5. The structure of claim 1, wherein the plurality of membranes are coupled to a corresponding plurality of orifices, wherein an orifice of the plurality of orifices is operable to increase a rate of flow of the actuating liquid.
6. The structure of claim 1, wherein the plurality of membranes have a corresponding plurality of widths, said corresponding plurality of widths being greater than an extent in a non-actuating direction of the plurality of piezoelectric elements.
7. The structure of claim 1, wherein the plurality of piezoelectric elements are further coupled to a corresponding plurality of contacts, said plurality of contacts operable to actuate the plurality of piezoelectric elements.
8. The structure of claim 7, wherein each contact of the plurality of contacts comprise a first terminal coupled to a first end of a piezoelectric element and a second terminal coupled to a second end of the piezoelectric element.
9. The structure of claim 8, wherein the first terminal and the second terminal are separated by a dielectric.
10. A structure for an electrical switch, comprising:
- a piezoelectric substrate layer;
- an actuator fluid reservoir layer coupled to the piezoelectric substrate layer, said actuator fluid reservoir layer further comprising one or more piezoelectrically actuated pusher elements;
- a membrane layer coupled to the actuator fluid reservoir layer, said membrane layer comprising one or more membranes coupled to the one or more piezoelectrically actuated pusher elements;
- a liquid metal channel layer coupled to the membrane layer;
- a circuit substrate layer coupled to the liquid metal channel layer; and
- an actuator liquid-filled chamber housed within the liquid metal channel layer, wherein the actuator liquid-filled chamber comprises one or more globules of liquid metal coupled to one or more switch contacts, said actuator liquid-filled chamber coupled to the one or more membranes.
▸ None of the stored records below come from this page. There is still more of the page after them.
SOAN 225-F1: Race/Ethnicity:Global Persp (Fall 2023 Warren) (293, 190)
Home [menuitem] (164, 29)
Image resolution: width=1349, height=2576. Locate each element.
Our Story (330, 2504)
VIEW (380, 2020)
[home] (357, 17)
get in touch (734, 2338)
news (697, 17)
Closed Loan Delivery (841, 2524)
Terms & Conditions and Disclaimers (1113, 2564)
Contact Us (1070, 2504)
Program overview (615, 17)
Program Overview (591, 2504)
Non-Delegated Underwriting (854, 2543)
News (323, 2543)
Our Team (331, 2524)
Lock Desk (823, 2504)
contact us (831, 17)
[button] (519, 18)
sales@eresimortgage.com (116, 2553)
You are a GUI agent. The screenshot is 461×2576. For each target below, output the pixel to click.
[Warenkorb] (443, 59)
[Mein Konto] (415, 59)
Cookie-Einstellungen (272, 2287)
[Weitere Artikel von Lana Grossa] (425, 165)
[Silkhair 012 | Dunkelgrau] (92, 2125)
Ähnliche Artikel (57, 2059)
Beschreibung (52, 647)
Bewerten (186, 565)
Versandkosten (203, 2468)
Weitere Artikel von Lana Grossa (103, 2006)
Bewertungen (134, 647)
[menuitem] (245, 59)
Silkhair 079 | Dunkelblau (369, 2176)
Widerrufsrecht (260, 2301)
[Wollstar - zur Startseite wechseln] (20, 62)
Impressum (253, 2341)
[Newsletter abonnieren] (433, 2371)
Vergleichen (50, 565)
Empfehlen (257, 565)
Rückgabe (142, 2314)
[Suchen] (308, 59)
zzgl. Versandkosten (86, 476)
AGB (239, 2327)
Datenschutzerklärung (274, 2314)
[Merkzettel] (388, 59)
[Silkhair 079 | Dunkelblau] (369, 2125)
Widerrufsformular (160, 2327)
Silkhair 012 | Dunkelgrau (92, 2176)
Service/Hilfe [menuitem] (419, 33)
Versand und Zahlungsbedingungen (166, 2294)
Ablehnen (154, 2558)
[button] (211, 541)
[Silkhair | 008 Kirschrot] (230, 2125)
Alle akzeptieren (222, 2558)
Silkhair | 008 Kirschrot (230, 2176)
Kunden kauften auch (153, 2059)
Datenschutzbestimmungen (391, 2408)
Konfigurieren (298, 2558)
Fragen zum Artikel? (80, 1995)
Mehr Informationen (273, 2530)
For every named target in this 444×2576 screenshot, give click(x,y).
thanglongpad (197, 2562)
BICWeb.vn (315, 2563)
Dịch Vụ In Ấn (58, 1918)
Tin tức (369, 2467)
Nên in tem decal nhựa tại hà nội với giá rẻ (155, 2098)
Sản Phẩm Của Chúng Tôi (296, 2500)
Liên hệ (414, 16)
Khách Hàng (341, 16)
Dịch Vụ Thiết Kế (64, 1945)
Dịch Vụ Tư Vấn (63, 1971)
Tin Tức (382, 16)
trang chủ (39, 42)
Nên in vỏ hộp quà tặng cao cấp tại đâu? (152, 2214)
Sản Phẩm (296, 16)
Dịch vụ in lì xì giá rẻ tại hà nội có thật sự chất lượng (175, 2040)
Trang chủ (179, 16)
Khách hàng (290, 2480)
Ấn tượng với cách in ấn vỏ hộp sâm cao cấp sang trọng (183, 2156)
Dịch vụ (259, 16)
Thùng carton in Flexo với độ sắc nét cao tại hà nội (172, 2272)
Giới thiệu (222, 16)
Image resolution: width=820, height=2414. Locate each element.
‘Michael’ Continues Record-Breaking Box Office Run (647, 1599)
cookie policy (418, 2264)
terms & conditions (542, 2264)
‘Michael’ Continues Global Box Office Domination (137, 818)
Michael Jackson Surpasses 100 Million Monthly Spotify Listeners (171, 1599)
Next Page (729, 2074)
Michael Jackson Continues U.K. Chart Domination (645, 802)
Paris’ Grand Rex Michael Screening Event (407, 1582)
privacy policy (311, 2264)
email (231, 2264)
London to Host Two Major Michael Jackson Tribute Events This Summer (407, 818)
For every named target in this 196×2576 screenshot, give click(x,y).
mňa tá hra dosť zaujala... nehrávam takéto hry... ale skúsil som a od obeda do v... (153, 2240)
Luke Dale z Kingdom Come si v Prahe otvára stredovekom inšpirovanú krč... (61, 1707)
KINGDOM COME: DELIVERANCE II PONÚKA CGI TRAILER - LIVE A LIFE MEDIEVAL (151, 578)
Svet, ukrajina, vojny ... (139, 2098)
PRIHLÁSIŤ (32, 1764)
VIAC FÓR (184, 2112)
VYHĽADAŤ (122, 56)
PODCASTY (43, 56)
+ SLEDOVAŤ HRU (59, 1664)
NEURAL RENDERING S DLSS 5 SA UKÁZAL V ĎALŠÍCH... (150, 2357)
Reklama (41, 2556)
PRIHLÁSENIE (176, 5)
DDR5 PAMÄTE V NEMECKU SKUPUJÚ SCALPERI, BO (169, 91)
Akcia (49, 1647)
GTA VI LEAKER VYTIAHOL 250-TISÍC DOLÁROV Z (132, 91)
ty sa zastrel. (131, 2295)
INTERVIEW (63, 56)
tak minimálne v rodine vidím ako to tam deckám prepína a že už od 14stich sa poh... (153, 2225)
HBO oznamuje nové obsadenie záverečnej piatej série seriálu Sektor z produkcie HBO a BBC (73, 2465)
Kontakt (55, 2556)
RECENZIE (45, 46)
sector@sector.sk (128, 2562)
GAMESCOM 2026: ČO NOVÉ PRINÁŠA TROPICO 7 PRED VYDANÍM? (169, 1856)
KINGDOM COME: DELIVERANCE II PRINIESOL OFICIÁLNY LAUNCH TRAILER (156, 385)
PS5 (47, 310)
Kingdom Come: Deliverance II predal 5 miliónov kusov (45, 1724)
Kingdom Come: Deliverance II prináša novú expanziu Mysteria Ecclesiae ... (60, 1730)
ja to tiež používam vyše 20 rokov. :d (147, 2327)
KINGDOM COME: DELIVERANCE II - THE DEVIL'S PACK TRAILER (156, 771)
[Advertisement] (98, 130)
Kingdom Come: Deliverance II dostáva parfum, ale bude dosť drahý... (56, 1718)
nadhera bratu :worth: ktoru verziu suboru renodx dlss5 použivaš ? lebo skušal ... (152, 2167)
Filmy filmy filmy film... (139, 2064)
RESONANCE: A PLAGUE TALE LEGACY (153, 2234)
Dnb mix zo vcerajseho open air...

11. The structure of claim 10, wherein the actuator fluid reservoir layer, piezoelectric substrate layer, membrane layer, circuit substrate layer and liquid metal channel layer are comprised of one or more of glass, ceramic, composite material and ceramic-coated material.
12. The structure of claim 10, wherein the actuator fluid reservoir layer further comprises a fill port, said fill port operable to be used for filling a reservoir of the actuator fluid reservoir layer with actuator fluid.
13. The structure of claim 10, wherein the circuit substrate layer further comprises a plurality of circuit traces and a plurality of pads operable to route one or more signals generated by actuation of one or more of the plurality of piezoelectric elements.
14. The structure of claim 10, wherein the actuator liquid is inert and electrically non-conductive.
15. The structure of claim 10, wherein the one or more liquid metal globules are composed of mercury.
16. The structure of claim 10, wherein the plurality of piezoelectric elements are further coupled to a corresponding plurality of contacts, said plurality of contacts operable to actuate the plurality of piezoelectric elements.
17. The structure of claim 16, wherein each contact of the plurality of contacts comprise a first terminal coupled to a first end of a piezoelectric element and a second terminal coupled to a second end of the piezoelectric element.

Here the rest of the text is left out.